CORTE SUPREMA DE JUSTICIA Revisión 30419 ALIRIO MAHECHA Proceso No 30419 CORTE SUPREMA DE JUSTICIA SALA DE CASACIÓN PENAL Magistrado Ponente Dr. JOSÉ LEONIDAS BUSTOS MARTÍNEZ Aprobado acta número 70 Bogotá, D.C., diez de marzo de dos mil nueve. Decide la Sala sobre la admisión de la demanda de revisión presentada por el apoderado judicial de Alirio Mahecha, contra la sentencia del 10 de octubre de 2007 proferida por el Tribunal Superior del Distrito Judicial de Cundinamarca, que confirmó la del Juzgado 1º Penal del Circuito Especializado, con la cual condenó al demandante por el delito de homicidio agravado a la pena de 38 años de prisión. PARA RESOLVER SE CONSIDERA Primero. Los hechos juzgados en esa actuación, los sintetizó el Tribunal al señalar que “A eso de las 6 de la tarde del 20 de septiembre de 2000, seis sujetos provistos de armas de fuego y ataviados con prendas de uso privativo de la Policía Nacional hicieron presencia en la vereda Charco de los Indios, situada en comprensión territorial del municipio cundinamarqués de Caparrapí. En su recorrido retuvieron al joven Milton Rayo Garzón, conduciéndolo hasta su vivienda ubicada en el mismo paraje; una vez allí preguntaron por sus hermanos Omar Jairo y Luis Alberto, a quienes igualmente se llevaron contra su voluntad para asesinarlos a la orilla de un río situado a escasos 120 metros de la referida casa, de la que los violentos previamente se llevaron armas y otras pertenencias de las víctimas”.

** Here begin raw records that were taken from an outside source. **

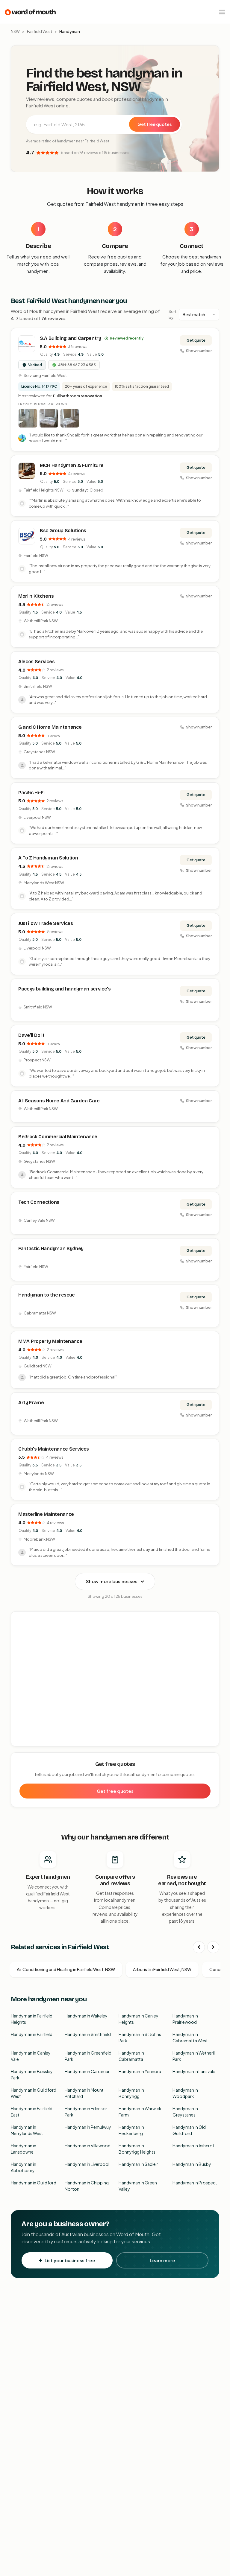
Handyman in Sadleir (138, 2164)
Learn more (162, 2260)
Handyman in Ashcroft (194, 2145)
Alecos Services (36, 661)
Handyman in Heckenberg (131, 2130)
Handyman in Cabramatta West (190, 2037)
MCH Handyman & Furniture (71, 465)
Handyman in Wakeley (86, 2015)
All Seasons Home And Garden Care (59, 1101)
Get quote (196, 340)
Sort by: (172, 314)
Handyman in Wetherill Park (194, 2056)
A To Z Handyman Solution (48, 858)
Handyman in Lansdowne (23, 2148)
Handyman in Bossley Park (32, 2074)
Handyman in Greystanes (185, 2111)
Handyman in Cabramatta (131, 2056)
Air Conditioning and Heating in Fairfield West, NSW (66, 1969)
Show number (199, 350)
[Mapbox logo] (26, 1740)
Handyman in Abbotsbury (23, 2167)
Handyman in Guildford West (33, 2093)
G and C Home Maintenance (49, 727)
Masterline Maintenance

Segundo. Con motivo de la condena y en virtud del poder conferido, el apoderado de Alirio Mahecha interpuso demanda de revisión con fundamento en la causal tercera del artículo 220 de la Ley 600 de 2000, de conformidad con la cual la acción resulta procedente “Cuando después de la sentencia condenatoria aparezcan hechos nuevos o surjan pruebas no conocidas al tiempo de los debates, que establezcan la inocencia del condenado o su inimputabilidad.” De igual manera, hizo alusión a la causal quinta de las previstas en esa norma.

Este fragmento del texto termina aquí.